John and I, on the other hand, decided it was just time for a burger, and they had a special burger with bacon and BBQ sauce and veg and cheese and other stuff on it. We both got that, and John went for a salad with his while I looked closely at the menu and found that the fries could come with an aioli (mayonnaise) or gravy!

With Gravy
Gravy. Only in Canada. So I had to get the gravy, and it was a good, brown gravy with plenty of body to it. I really loved it, and ate all my fries with it.

After dinner we wandered around the mall, bought an ice cream cone and tried to figure out breakfast. The little tiny grocery store had boxes of cereal for ten more more dollars a box. The milk was five dollars a quart, and the fruit was nearly as pricey. John ended up buying an apple and one banana for himself, and we decided it would be cheaper to just hit one of the three bakeries in the same tiny mall, since it was on the way up to the head of the trail to the Plain of the Six Glaciers teahouse.

We'd heard of the two tea houses near Lake Louise, and that the Plain of the Six Glaciers one was further, but with far better vistas, and a very steep hike at the end. When we had been at the Visitor's Center, the ranger and two hikers who had done both hikes told us that the Plain of the Six Glaciers was the better hike with more spectacular views. It was more work, too, but worth it.

After figuring all that out, we went to huddle by the door of the visitor's center with about a dozen other people, all mooching the free WI Fi from there. We even got a quick letter from Jet, and answer to John's quick query about how things were going. Jet was doing fine, having great adventures, and thoughtful enough to write us a pretty substantial letter about how thing were going. That was amazingly cool to get.

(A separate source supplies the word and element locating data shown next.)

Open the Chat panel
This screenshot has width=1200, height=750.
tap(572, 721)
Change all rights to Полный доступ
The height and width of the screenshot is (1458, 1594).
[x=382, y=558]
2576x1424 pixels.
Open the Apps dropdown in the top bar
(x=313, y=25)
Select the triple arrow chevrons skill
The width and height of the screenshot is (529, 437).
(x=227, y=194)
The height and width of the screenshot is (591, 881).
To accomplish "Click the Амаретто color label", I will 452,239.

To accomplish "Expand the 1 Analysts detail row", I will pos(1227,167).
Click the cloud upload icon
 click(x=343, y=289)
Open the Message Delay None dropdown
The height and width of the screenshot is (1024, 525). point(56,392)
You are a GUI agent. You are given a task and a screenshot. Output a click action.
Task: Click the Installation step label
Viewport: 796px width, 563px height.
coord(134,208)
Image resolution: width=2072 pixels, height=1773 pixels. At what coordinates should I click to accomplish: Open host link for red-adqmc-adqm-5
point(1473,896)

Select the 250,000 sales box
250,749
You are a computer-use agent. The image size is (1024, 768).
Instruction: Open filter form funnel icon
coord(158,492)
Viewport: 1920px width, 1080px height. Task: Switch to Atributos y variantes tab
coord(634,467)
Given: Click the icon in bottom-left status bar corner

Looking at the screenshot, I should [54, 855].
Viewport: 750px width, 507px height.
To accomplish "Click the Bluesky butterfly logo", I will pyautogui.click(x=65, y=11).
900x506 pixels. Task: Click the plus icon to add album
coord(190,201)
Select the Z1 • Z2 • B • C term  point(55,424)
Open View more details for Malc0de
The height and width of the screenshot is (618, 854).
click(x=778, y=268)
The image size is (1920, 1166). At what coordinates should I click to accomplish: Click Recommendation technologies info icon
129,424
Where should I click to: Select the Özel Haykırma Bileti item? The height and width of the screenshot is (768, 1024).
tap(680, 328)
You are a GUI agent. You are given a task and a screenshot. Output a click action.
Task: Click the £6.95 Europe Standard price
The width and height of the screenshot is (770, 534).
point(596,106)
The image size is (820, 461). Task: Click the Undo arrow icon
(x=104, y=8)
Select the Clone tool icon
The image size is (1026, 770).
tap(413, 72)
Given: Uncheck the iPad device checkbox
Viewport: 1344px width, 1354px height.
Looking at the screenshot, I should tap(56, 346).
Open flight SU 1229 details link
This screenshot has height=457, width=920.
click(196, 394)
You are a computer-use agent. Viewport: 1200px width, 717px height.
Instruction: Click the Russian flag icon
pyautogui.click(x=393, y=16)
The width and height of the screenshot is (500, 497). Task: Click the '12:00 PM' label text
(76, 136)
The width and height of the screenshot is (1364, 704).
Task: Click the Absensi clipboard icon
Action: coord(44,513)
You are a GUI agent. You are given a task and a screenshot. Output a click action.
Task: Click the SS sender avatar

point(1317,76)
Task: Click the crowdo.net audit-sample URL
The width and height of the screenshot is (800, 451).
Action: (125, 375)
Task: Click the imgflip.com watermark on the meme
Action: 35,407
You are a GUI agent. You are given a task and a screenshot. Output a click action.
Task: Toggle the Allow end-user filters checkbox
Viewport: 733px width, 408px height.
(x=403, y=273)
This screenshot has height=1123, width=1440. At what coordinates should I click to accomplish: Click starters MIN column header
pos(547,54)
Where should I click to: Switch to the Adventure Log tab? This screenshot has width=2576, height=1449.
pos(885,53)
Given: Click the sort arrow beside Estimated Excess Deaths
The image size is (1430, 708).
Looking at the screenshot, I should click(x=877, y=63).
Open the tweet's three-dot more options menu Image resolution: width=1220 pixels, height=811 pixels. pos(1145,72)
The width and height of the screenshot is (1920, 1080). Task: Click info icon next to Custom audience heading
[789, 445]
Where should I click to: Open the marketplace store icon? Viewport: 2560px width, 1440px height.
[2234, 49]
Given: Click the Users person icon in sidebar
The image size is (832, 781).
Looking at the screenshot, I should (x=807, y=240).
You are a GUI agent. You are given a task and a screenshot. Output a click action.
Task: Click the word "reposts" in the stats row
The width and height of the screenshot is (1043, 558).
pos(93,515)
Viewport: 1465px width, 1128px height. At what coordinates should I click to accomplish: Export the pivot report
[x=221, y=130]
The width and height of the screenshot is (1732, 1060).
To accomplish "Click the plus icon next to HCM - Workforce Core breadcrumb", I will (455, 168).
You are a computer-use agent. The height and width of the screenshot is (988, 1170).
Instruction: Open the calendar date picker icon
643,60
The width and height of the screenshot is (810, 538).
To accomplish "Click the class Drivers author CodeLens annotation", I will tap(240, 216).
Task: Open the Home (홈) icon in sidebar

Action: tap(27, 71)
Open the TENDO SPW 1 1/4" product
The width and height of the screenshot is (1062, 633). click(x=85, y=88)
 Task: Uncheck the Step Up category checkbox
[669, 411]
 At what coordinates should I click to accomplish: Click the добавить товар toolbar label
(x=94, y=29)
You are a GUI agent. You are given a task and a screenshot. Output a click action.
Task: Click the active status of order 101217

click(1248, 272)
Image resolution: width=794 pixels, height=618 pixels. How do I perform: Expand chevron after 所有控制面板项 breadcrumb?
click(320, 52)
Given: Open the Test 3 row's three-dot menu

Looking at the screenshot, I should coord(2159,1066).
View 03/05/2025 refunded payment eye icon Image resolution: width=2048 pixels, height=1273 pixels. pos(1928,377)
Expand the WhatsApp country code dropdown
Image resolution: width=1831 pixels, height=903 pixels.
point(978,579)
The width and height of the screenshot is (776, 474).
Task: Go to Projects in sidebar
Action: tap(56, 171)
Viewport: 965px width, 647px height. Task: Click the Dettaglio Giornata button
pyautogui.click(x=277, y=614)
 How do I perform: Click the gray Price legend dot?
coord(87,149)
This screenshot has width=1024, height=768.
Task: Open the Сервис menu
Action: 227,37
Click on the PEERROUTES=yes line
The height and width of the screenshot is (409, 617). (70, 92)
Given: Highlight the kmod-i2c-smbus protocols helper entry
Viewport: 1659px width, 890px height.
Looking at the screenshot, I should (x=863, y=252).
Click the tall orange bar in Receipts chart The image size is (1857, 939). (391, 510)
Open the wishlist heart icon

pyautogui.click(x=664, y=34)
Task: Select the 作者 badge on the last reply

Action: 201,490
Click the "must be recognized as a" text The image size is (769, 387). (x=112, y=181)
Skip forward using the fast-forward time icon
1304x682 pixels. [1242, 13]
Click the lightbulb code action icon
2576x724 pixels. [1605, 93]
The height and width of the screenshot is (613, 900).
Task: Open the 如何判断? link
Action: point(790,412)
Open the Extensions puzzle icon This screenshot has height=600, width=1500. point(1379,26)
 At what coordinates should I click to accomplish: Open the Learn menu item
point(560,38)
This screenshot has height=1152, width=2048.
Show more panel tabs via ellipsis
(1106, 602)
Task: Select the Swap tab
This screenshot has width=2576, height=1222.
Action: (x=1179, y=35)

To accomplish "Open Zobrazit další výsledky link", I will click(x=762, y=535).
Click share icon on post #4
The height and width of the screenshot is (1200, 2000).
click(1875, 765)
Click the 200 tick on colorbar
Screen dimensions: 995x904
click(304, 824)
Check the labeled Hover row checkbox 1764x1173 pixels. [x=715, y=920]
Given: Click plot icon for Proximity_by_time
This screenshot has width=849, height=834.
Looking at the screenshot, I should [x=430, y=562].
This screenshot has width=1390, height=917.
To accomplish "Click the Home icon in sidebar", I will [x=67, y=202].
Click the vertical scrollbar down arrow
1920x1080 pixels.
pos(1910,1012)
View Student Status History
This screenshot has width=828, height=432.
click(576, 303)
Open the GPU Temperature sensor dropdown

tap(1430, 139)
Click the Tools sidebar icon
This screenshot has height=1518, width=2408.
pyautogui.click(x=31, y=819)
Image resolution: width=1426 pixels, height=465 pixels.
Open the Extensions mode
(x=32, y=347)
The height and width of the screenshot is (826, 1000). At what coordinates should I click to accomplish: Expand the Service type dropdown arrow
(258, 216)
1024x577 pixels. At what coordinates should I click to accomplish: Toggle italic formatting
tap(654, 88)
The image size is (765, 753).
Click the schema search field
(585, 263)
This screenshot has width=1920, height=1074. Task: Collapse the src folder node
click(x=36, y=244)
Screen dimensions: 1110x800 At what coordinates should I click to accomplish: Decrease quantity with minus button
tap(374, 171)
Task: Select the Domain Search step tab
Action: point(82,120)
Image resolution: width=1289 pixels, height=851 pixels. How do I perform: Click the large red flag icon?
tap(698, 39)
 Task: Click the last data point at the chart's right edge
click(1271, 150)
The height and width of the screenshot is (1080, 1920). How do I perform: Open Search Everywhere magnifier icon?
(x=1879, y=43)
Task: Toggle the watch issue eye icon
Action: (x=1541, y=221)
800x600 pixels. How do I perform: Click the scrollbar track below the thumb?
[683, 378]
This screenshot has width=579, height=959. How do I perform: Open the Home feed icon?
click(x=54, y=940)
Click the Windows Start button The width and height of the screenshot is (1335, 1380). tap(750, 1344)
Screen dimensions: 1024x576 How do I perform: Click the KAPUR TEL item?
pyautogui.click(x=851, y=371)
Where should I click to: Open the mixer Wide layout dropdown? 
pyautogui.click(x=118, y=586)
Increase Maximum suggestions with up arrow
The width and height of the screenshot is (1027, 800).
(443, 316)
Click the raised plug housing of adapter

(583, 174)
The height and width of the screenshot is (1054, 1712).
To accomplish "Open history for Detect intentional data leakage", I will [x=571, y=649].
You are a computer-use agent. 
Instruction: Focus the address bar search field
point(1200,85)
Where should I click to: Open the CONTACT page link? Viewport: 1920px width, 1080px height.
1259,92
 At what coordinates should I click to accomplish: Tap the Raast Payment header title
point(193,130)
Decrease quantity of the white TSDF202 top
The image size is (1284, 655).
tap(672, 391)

We went back to the campground, which was in the shadow of a mountain to our West, so with its shading bulk, the campground got a lot darker a lot sooner than it had the night before, and we slept really really well.
Tags: ,
You don't get fries with gravy in the States? I thought that was a universal option. Cheese curds are us, of course.
Poutine!!
Nope... no gravy for us, or cheese curds. So sad....

So I took advantage while I was up there. *grins*
Lovely!

And yes, good choice on mostly resting your knees. I basically screwed mine up forever, accompanying the kid on a field trip up... lords, one of the nearby tall mounds, a couple hours away or so. Up, and down, and my knees were never the same afterwards -- and now will go out on me randomly, so I got a dragon-headed cane for those times. O:>
Aww... yeah... I could totally see how that could happen. You really have my sympathy on that.

I do love the idea of a dragon-headed cane, though. That's wonderful! I got a regular hook cane for my Bartitusu class, and thinking about it being a dragon-headed one is pretty amazing.